- Belihuloya Location within Sri Lanka
- Coordinates: 6°43′5″N 80°46′2″E﻿ / ﻿6.71806°N 80.76722°E
- Country: Sri Lanka
- Province: Sabaragamuwa Province
- Time zone: UTC+5:30 (Sri Lanka Standard Time Zone)
- • Summer (DST): UTC+6 (Summer time)
- Postal code: 70140

= Belihuloya =

Belihuloya is a village in the Ratnapura District, Sabaragamuwa Province of Sri Lanka. It is approximately 150 km south-east of Colombo and is situated at an elevation of 616 m above sea level. This hillside location is a climatically transitional area, linking both the dry and wet zones and the hill and low country. Belihuloya is derived from the Belih Oya ("Oya" being the Sinhala word for river), which flows through the area.

==Transport==
It is located on Colombo Batticaloa Hwy.

==Natural attractions==
The area around Belihuloya contains a number of waterfalls, including:

- Pahanthuda Ella (also known as Galagama Ella) - The base of this 4.6 m waterfall is shaped like an oil lamp. The name Pahanthuda is derived from the Sinhala word “pahana” for lamp. It is located approximately 1.5 km from Belihuloya.
- Bambarakanda Ella (also known as Bambarakele Ella) - The highest waterfall in Sri Lanka, it is 263 m in height and ranks as the 299th highest waterfall in the world. It is located approximately 18 km from Belihuloya.
- Surathalee Ella waterfall slides down along a rock wall on the eastern slope of Mt Ellamana for approximately 20 m, forming this waterfall. It is located 8 km from Belihuloya.
- Brampton Falls - The tributary of Weli Oya flows down the eastern slopes of Mt Papulagala (1530m) forming several cascades among the trees of the surrounding monsoon forest. This fall is approximately 6 m in height and is located amongst several other smaller falls. It is located about 10 km from Belihuloya.
- Papulagala Ella - Located in the Brampton Estate (Tea Plantation) on the slopes of Mt. Papulagala. During the rains a brook forms this waterfall, which is about 30 m high. It is located 5 km east of Belihuoya at Lower Hiralouvah
- Hirikatuwa Oya - It is located about 4 km from Belihuloya.
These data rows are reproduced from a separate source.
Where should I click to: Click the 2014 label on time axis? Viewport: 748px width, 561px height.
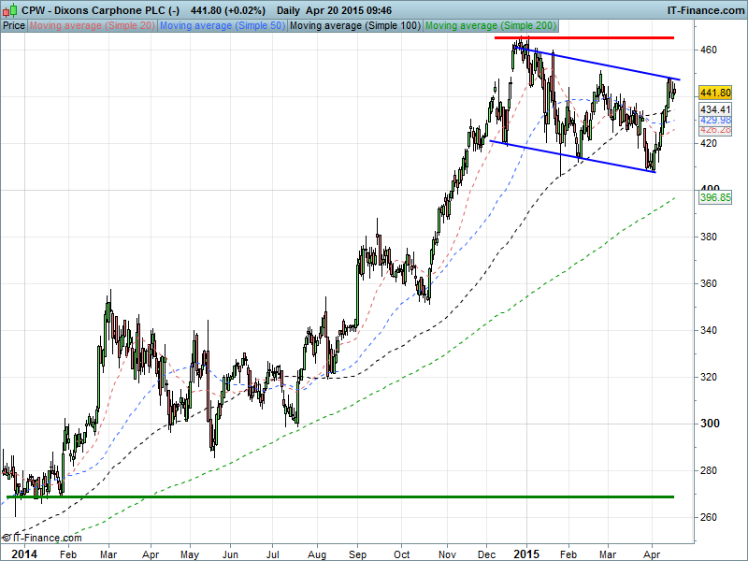(17, 554)
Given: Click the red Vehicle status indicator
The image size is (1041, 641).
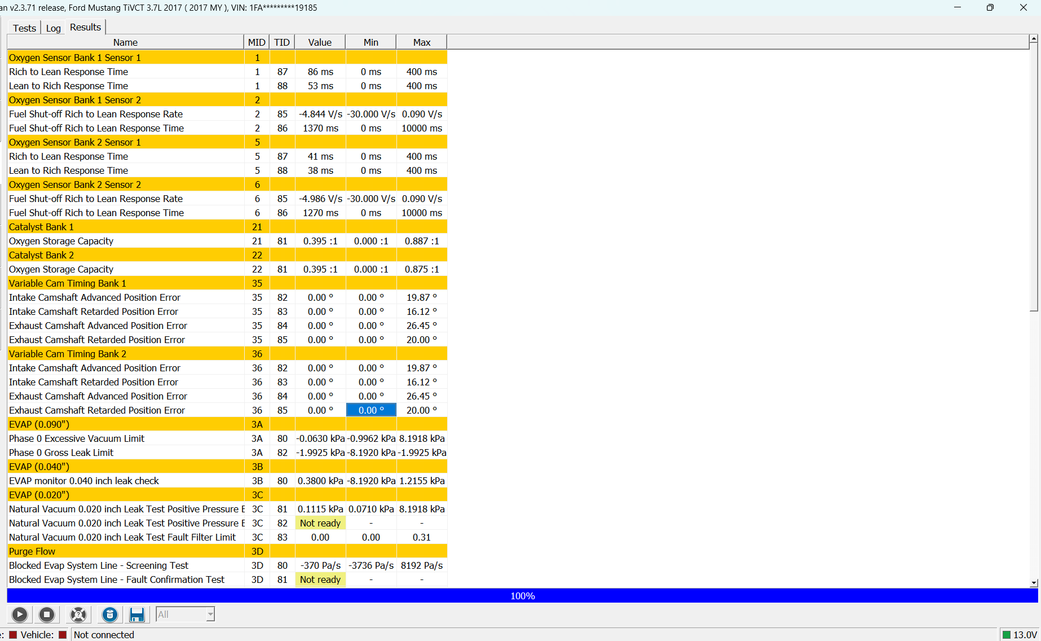Looking at the screenshot, I should point(63,635).
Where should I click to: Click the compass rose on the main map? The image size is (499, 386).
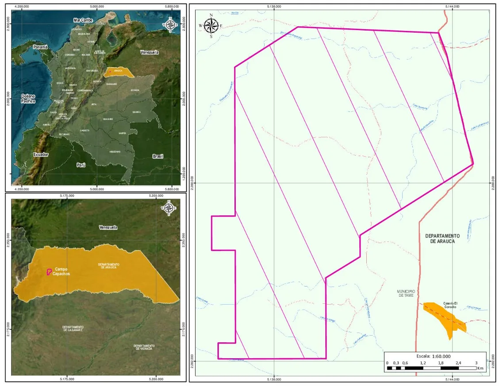tap(211, 26)
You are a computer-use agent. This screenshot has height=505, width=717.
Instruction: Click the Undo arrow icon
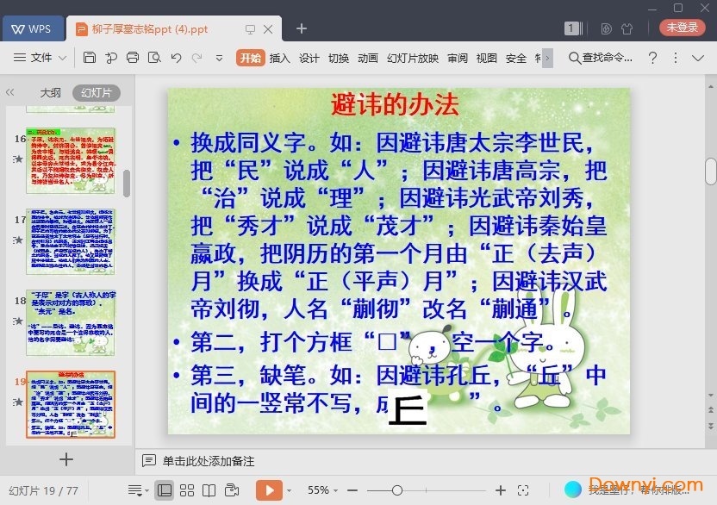click(176, 58)
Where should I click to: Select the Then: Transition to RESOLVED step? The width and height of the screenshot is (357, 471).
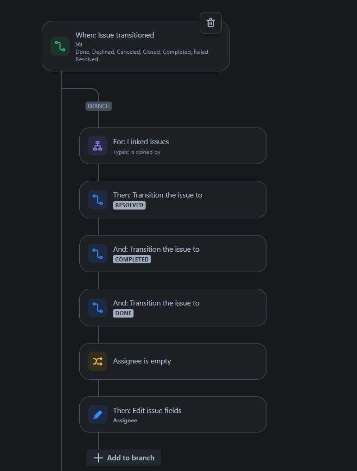173,199
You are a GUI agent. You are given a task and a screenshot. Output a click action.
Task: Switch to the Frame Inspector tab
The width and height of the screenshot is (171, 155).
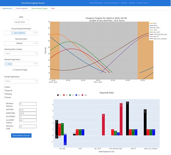(22, 8)
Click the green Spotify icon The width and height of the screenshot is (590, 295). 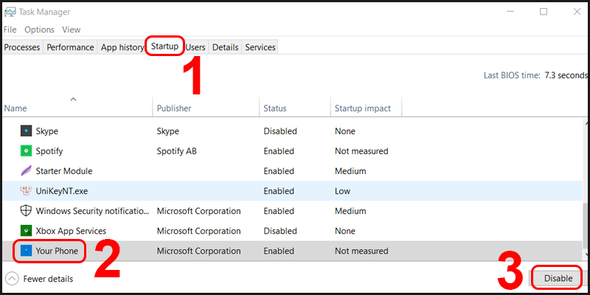point(26,151)
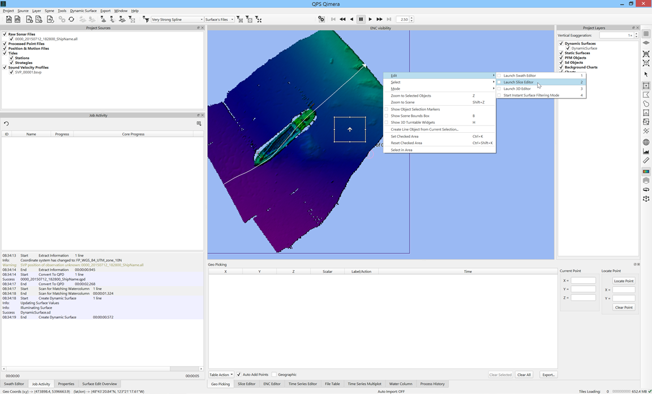Choose Launch Slice Editor from submenu
Screen dimensions: 652x394
click(518, 82)
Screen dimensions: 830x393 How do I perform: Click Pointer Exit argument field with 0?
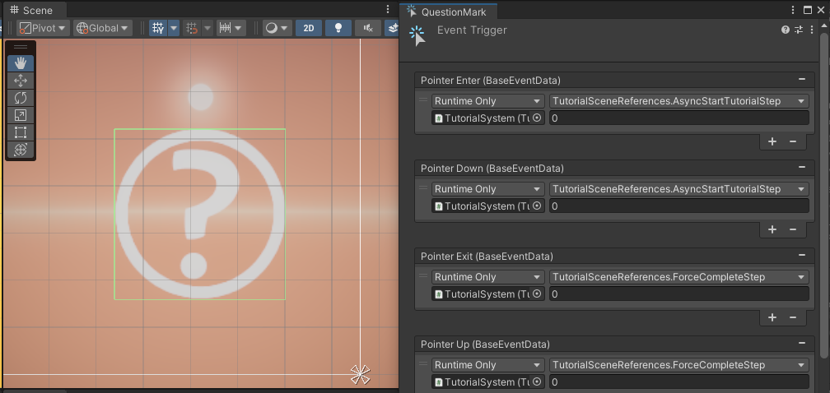[678, 294]

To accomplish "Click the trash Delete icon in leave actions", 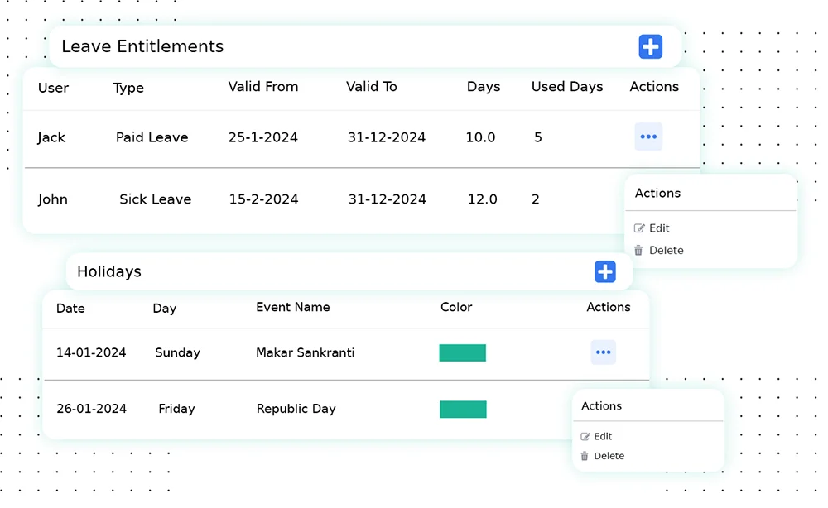I will coord(638,250).
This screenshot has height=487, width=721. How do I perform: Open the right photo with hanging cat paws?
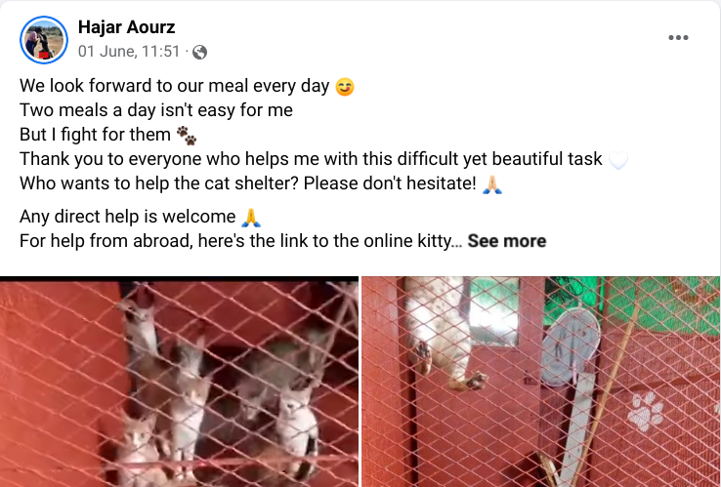pyautogui.click(x=541, y=382)
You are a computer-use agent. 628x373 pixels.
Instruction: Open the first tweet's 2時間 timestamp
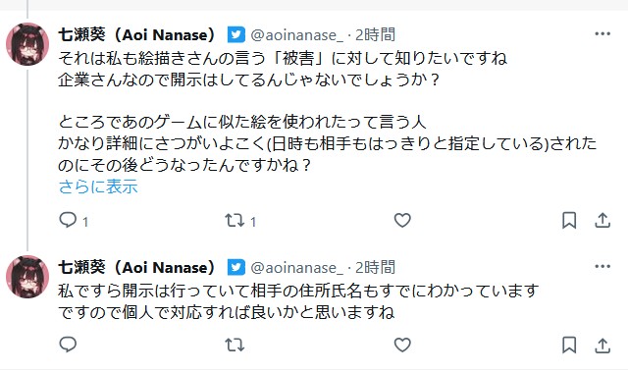click(x=375, y=35)
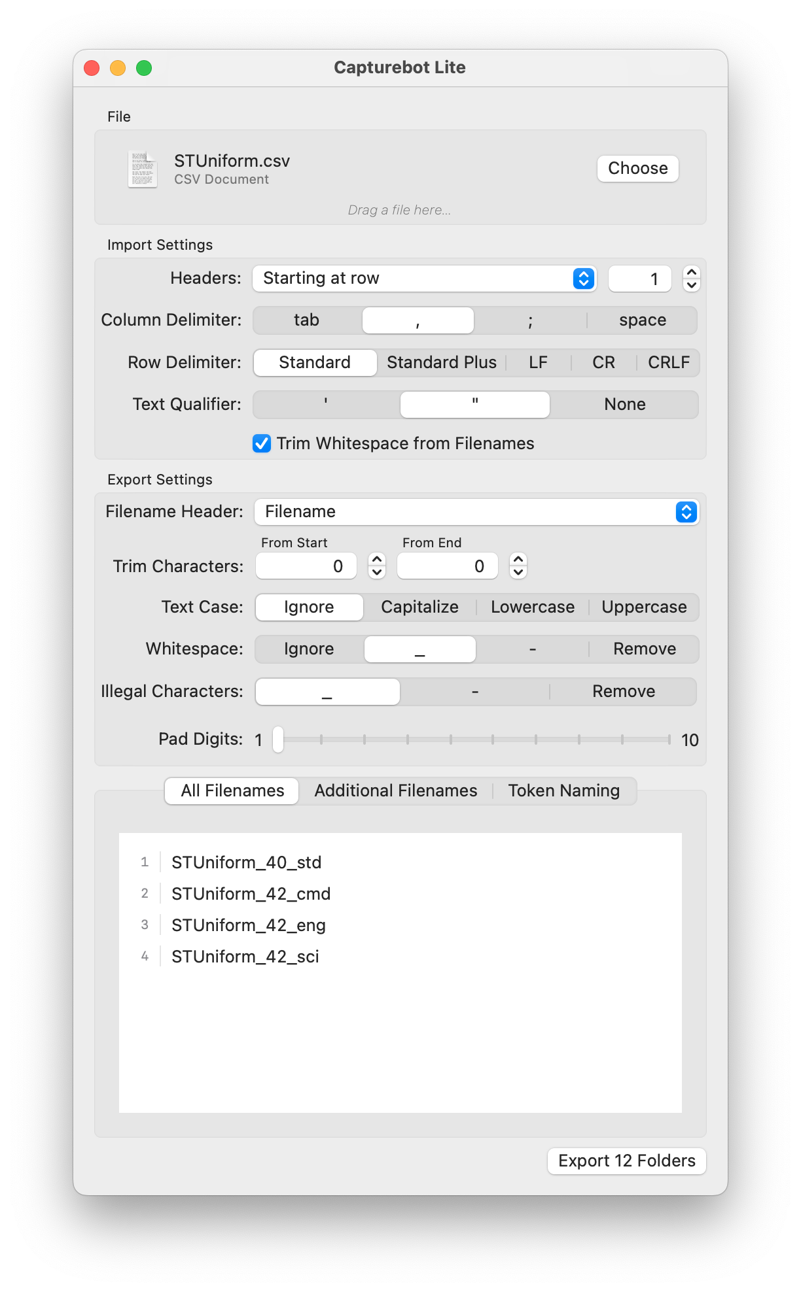The width and height of the screenshot is (801, 1292).
Task: Switch to the Additional Filenames tab
Action: [x=395, y=791]
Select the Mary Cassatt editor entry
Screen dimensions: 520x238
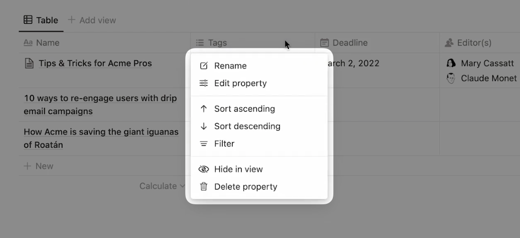pos(480,63)
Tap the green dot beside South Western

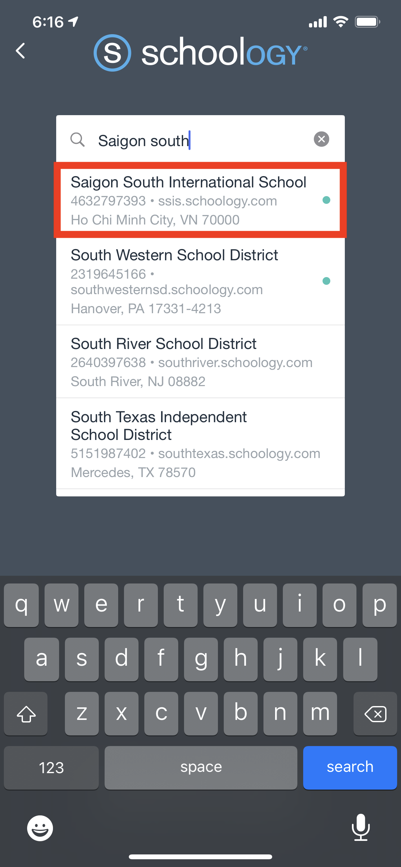[326, 281]
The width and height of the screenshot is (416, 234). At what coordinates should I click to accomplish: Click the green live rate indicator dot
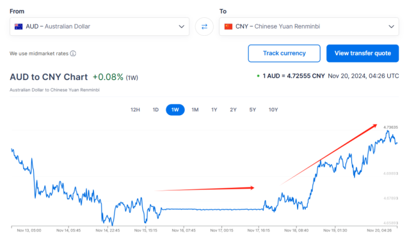[258, 76]
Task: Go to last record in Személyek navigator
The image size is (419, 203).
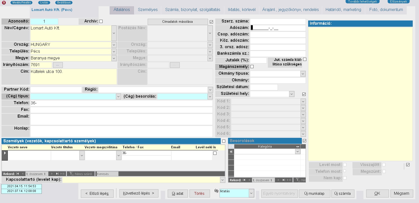Action: coord(57,174)
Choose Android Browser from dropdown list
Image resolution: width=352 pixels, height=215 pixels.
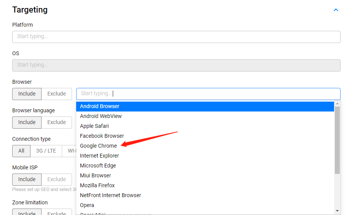tap(100, 106)
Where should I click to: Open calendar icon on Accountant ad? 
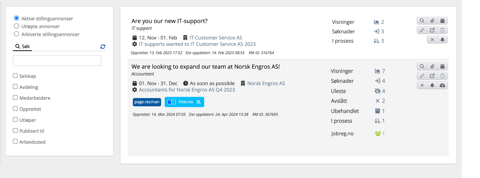point(442,66)
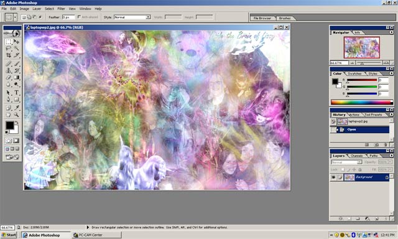Click the color spectrum ramp bar
398x239 pixels.
click(362, 102)
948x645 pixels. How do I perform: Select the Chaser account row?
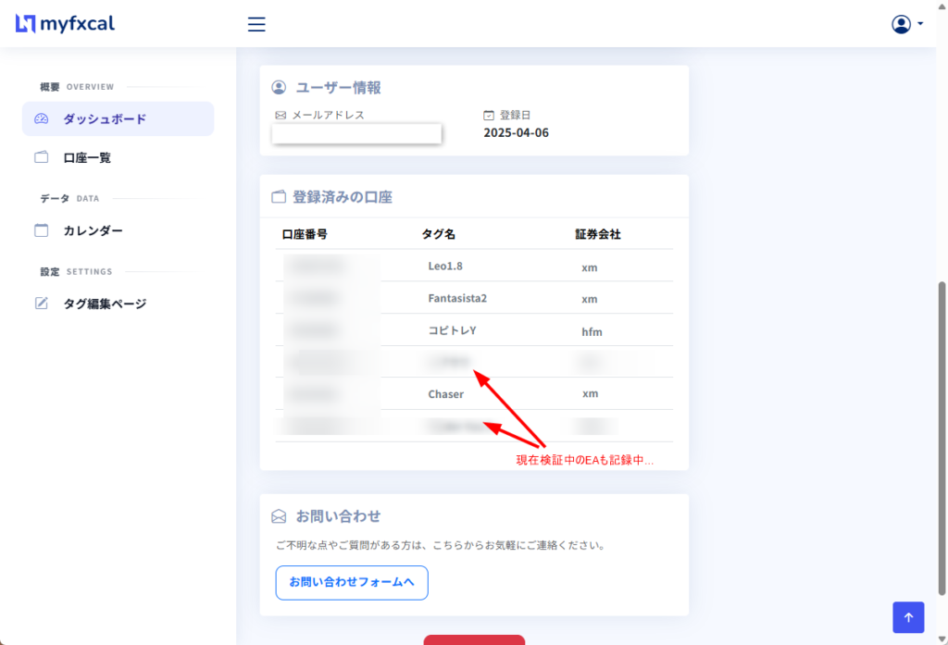(474, 394)
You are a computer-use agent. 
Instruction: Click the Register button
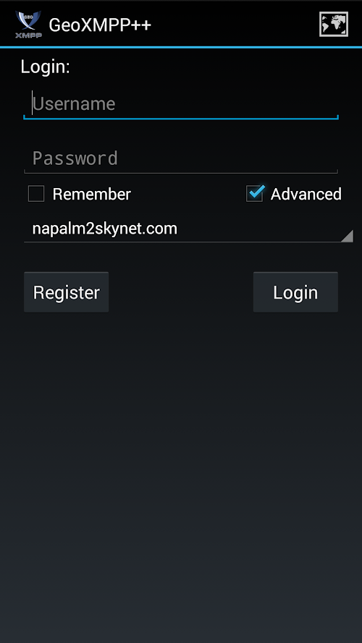[x=66, y=292]
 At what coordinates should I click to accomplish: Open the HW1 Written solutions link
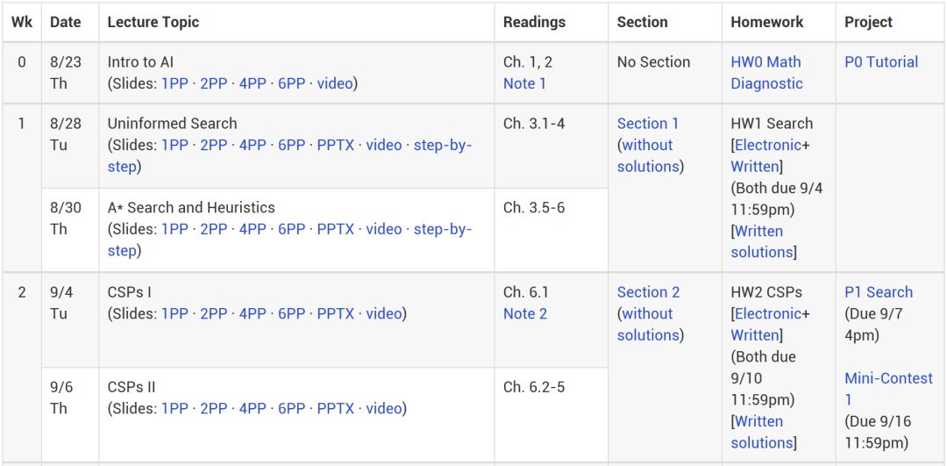[x=762, y=241]
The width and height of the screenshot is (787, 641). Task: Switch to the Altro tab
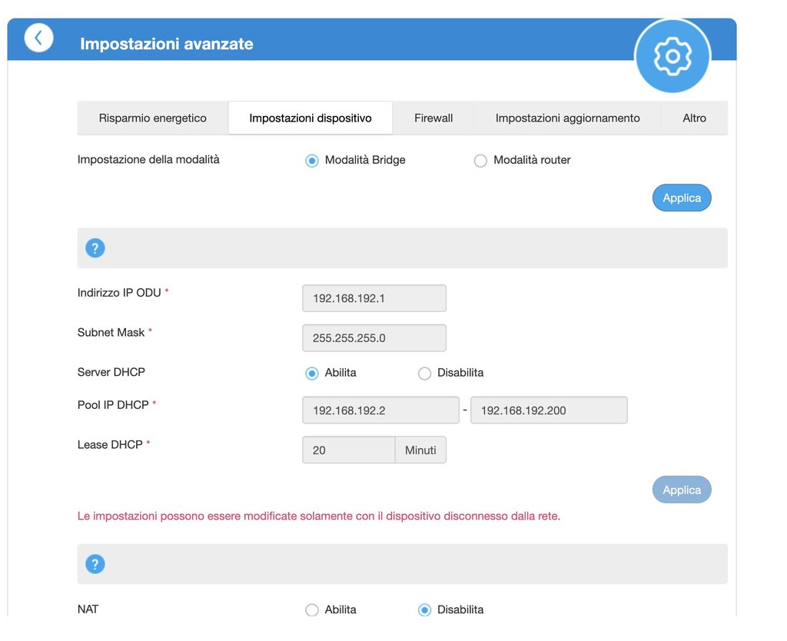pos(694,118)
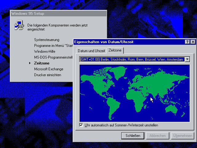This screenshot has height=148, width=197.
Task: Click the Abbrechen button
Action: 158,136
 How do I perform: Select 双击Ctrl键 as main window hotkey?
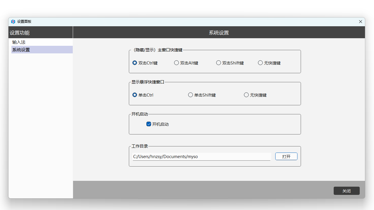[x=135, y=63]
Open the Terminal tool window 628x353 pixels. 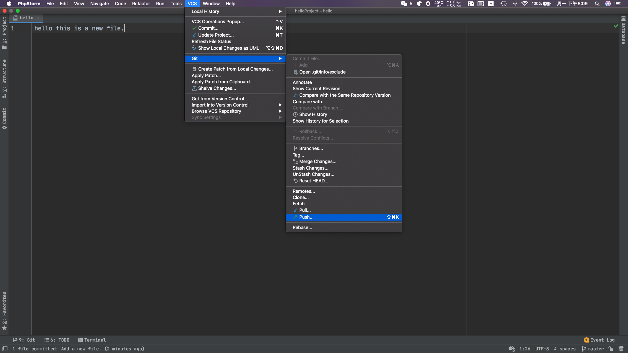[x=92, y=340]
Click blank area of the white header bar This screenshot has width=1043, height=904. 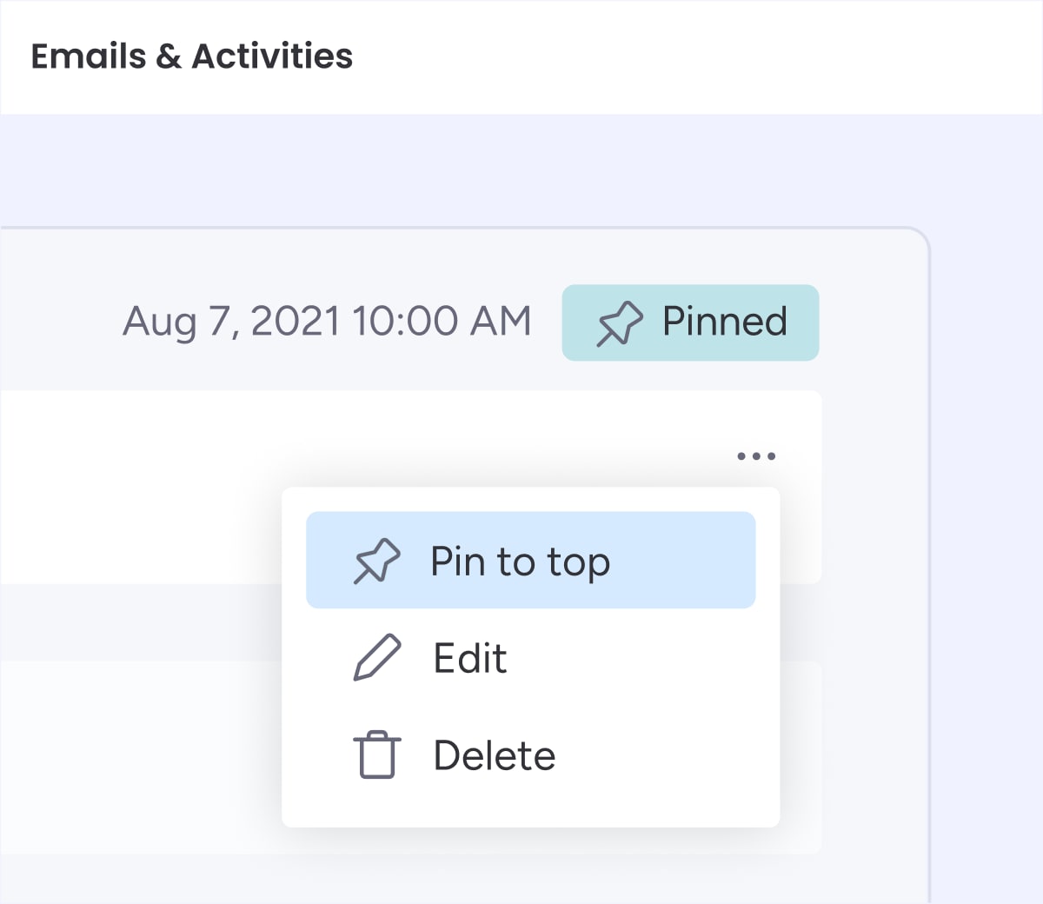pyautogui.click(x=695, y=57)
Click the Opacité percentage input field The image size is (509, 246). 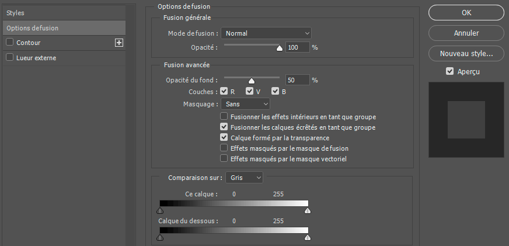pos(297,47)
Along the road to the Nonpareil estate about 2 km, a car park for this popular bathing place is found.

==Physical attractions==
- Samanala Dam is the second-largest hydroelectric scheme in Sri Lanka, generating 405 GWh of energy annually. The dam is located 9.4 km south of Belihuloya.

==Education==
The Sabaragamuwa University of Sri Lanka is located 500 m from the Pambahinna Junction, on the A4 highway which runs through Belihuloya. Administratively the university belongs to the Imbulpe Divisional Secretariat and the Rathnapura District in Sabaragamuwa Province.